Eating too much during certain times of the year is a special American pastime, and expressing guilt about it seems just as important. Even if you’re not usually a person who worries much about food or their weight, it’s hard to escape having to feel bad feelings about what you eat during the holidays.
I got an email from the wellness program that I participate in at work detailing exactly how many burpees are required to burn off a single serving of mashed potatoes (around 70 million) and the fact that you would have to run, like, twelve marathons in order to feel okay about eating an average-sized slice of pumpkin pie with whipped cream.
Okay, yes, I am exaggerating. Because no, I did not even finish reading the email. I have enough dessert-related internal turmoil to make me pretty bonkers during the holidays, and I don’t need a side of guilt with my guilt, thank you very much. And while it’s fine to be a little more active when you know you’re going to eat a lot of buttery carbs, equating each bite of your grandma’s famous mashed potatoes with a requisite number of burpees takes the joy right out of those delicious forkfuls.
So let’s all try to put things in perspective this year. Thanksgiving is just a meal, albeit one which is more delicious and special than usual and which you might share with friends or with a lot of family members whom you might or might not get along with. You might have eaten too much pie and drank too much wine because you were happy or sad or stressed out and that’s okay. You don’t need to do 70 million burpees to make up for it (please don’t. I think you would actually die).
You might eat too many Christmas cookies because you only make them once a year and when Christmas is over there will be no more Christmas cookies in the world so you better eat 10 more because THIS IS YOUR LAST CHANCE.* And that’s okay. You might gain a few stress- and food-related holiday pounds. And that’s okay, too. (That’s why we all love sweaters and opaque tights this time of year.)

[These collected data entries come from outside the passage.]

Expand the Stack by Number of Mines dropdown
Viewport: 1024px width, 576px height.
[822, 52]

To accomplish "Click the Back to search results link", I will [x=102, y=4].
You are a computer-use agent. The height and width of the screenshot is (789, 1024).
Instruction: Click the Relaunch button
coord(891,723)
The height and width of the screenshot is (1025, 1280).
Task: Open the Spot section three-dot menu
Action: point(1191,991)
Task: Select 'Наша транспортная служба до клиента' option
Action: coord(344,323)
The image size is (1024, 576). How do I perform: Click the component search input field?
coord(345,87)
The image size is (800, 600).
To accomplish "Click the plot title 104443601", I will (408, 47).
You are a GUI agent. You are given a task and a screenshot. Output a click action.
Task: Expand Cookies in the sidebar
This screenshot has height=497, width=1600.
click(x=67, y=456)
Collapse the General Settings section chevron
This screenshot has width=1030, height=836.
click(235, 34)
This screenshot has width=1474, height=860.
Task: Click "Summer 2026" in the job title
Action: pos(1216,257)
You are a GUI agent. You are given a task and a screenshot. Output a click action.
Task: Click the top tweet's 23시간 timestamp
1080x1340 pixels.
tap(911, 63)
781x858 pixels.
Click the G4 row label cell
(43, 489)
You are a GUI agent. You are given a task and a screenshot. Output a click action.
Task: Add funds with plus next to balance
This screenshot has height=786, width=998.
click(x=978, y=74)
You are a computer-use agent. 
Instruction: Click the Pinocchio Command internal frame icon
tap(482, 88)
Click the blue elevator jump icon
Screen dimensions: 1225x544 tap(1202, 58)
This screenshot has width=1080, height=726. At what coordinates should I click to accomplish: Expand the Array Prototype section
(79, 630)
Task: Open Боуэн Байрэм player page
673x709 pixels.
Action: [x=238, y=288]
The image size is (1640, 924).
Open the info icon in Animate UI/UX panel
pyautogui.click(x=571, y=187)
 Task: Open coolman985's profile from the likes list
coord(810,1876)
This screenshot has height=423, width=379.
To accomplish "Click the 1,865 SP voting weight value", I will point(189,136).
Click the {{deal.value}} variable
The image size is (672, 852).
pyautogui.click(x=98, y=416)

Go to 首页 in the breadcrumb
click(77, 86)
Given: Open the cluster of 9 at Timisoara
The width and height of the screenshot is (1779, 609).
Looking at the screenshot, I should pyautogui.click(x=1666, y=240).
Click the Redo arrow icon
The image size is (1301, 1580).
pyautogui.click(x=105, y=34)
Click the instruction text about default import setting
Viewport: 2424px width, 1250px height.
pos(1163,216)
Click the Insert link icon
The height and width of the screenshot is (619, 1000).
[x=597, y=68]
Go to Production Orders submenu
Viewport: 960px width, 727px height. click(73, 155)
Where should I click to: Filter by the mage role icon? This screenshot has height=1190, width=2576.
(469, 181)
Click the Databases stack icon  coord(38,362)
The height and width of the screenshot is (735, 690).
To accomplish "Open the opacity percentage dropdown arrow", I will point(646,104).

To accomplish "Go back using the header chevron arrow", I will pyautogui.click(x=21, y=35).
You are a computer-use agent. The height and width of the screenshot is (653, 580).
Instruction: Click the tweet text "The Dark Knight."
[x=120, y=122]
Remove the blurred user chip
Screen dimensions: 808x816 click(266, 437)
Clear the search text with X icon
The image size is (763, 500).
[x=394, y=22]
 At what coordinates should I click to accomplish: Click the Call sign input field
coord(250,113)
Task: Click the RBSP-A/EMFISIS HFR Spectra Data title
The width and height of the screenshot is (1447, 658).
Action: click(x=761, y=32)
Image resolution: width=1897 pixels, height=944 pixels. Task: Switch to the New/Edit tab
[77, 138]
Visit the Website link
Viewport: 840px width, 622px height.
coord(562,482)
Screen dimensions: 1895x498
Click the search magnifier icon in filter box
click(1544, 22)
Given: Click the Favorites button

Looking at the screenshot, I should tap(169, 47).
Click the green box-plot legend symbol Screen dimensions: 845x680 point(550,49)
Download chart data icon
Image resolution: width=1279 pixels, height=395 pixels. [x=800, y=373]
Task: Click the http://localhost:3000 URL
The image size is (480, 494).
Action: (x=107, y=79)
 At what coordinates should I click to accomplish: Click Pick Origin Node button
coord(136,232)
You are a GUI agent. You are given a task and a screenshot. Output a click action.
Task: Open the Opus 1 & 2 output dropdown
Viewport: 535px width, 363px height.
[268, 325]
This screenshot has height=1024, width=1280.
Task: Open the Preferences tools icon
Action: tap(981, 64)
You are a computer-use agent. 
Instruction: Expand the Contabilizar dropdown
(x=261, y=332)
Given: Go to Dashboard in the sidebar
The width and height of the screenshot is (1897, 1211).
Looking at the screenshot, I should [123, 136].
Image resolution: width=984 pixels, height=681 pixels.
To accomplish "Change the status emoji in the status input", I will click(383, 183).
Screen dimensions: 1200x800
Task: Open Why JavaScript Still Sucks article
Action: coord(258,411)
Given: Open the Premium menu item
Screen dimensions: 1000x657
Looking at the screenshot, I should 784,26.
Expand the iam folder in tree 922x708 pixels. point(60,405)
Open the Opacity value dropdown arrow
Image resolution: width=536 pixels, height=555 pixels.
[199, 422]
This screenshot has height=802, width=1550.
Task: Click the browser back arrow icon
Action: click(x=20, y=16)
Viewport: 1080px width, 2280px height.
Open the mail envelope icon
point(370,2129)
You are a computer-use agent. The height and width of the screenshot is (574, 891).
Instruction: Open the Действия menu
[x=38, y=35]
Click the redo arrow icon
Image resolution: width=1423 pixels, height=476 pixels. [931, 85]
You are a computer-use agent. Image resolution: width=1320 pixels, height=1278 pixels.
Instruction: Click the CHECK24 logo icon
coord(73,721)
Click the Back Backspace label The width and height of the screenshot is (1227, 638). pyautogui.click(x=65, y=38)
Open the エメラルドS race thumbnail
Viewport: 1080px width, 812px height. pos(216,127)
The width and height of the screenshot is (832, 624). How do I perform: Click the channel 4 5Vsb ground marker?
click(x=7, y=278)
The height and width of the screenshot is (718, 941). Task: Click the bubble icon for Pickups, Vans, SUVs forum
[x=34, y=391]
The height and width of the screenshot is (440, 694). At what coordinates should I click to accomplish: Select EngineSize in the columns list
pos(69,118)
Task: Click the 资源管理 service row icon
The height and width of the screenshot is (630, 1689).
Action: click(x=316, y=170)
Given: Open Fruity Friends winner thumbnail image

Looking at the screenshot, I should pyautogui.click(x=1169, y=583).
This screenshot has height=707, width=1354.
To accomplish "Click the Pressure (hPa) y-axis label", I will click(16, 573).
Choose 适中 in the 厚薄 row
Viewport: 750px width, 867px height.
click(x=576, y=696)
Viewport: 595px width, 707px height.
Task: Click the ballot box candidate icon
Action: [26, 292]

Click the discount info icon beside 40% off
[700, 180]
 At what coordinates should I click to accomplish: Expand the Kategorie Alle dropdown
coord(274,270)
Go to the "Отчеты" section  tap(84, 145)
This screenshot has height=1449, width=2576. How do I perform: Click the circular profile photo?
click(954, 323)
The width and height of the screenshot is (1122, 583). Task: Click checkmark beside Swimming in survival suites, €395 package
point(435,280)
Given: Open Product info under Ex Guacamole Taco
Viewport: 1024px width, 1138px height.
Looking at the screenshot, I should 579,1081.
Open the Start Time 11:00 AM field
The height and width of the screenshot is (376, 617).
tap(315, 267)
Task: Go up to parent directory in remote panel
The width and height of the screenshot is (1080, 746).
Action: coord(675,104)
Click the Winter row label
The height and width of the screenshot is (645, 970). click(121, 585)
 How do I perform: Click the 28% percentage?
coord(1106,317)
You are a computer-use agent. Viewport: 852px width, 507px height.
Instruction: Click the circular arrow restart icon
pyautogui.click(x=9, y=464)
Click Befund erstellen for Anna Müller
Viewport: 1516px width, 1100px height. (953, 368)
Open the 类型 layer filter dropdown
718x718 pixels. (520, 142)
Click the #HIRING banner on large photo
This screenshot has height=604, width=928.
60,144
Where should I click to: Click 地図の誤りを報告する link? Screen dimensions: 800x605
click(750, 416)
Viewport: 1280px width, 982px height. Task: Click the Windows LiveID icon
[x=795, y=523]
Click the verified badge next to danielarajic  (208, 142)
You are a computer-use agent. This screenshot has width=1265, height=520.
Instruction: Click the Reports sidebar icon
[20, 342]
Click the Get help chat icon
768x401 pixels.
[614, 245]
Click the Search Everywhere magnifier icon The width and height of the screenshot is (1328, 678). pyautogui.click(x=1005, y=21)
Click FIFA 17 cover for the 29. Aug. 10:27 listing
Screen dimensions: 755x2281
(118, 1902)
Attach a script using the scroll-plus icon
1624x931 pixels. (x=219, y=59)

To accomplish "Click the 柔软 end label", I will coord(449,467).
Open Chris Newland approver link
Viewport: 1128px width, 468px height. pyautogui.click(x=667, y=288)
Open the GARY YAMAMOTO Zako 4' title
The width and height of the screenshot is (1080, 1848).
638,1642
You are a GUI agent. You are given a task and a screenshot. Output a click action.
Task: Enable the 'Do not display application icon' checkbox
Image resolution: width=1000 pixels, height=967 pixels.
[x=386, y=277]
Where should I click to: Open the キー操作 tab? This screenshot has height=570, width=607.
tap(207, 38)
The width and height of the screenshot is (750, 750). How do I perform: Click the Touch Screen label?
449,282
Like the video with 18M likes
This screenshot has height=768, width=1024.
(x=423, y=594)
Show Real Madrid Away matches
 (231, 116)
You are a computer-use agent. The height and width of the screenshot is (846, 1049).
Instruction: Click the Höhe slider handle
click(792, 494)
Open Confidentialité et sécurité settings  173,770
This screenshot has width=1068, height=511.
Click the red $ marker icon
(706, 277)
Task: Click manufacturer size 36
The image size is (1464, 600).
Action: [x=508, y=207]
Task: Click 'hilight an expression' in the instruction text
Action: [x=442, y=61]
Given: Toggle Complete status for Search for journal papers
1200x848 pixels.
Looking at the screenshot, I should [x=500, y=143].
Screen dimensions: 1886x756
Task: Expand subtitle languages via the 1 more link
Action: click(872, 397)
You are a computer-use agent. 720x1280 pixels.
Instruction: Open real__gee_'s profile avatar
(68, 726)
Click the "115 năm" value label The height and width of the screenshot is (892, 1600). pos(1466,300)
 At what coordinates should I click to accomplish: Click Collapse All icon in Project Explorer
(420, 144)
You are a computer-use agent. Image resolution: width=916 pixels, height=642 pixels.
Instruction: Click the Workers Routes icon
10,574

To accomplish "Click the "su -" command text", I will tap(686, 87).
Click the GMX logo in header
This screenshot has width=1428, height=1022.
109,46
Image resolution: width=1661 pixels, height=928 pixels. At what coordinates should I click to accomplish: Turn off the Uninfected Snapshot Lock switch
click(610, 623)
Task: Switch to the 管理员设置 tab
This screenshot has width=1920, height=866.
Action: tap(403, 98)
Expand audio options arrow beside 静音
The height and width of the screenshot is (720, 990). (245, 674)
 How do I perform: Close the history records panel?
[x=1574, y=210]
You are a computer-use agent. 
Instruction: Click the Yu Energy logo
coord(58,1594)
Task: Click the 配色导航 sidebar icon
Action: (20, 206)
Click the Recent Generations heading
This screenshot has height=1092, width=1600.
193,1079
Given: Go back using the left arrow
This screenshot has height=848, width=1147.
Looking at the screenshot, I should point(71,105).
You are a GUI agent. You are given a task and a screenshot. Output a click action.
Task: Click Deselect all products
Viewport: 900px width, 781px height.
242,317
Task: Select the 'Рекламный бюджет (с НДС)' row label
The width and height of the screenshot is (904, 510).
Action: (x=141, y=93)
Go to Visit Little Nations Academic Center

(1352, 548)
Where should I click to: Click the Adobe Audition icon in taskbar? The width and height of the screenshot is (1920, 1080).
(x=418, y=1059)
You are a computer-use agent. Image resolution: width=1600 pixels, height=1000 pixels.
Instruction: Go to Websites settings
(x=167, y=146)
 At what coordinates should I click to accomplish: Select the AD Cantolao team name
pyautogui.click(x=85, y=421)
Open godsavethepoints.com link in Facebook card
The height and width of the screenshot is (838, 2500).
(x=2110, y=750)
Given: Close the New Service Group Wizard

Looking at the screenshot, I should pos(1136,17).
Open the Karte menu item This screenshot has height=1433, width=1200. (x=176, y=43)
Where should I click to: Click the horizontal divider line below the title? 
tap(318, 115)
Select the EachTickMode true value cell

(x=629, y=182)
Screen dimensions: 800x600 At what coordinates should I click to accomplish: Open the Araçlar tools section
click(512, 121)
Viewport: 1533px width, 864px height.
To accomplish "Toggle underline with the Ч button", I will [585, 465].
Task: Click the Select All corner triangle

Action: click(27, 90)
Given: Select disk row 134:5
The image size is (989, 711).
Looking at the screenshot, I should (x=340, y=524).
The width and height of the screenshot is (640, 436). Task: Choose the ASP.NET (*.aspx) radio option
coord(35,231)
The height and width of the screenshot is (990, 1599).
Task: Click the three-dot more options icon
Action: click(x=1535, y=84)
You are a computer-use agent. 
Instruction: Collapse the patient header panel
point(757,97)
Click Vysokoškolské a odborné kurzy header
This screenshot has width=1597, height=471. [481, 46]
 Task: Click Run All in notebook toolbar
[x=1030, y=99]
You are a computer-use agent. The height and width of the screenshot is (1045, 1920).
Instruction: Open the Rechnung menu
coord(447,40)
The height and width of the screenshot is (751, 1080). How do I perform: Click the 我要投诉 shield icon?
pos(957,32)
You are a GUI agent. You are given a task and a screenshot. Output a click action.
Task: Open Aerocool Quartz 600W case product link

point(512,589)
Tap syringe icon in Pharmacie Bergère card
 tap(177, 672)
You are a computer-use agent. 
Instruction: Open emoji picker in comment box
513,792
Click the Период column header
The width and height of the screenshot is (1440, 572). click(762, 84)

Just don’t waste your time freaking out about it, because 1) The holidays are stressful enough without worrying about precisely how many grams of fat are in your eggnog and 2) The holidays exist so that you can spend time celebrating with your family and friends. So relax, and eat, drink and actually be merry.
*You could also make Christmas cookies in March, if you wanted to. I am pretty sure that the Christmas cookie police will not root you out and arrest you for inappropriately timed holiday activities.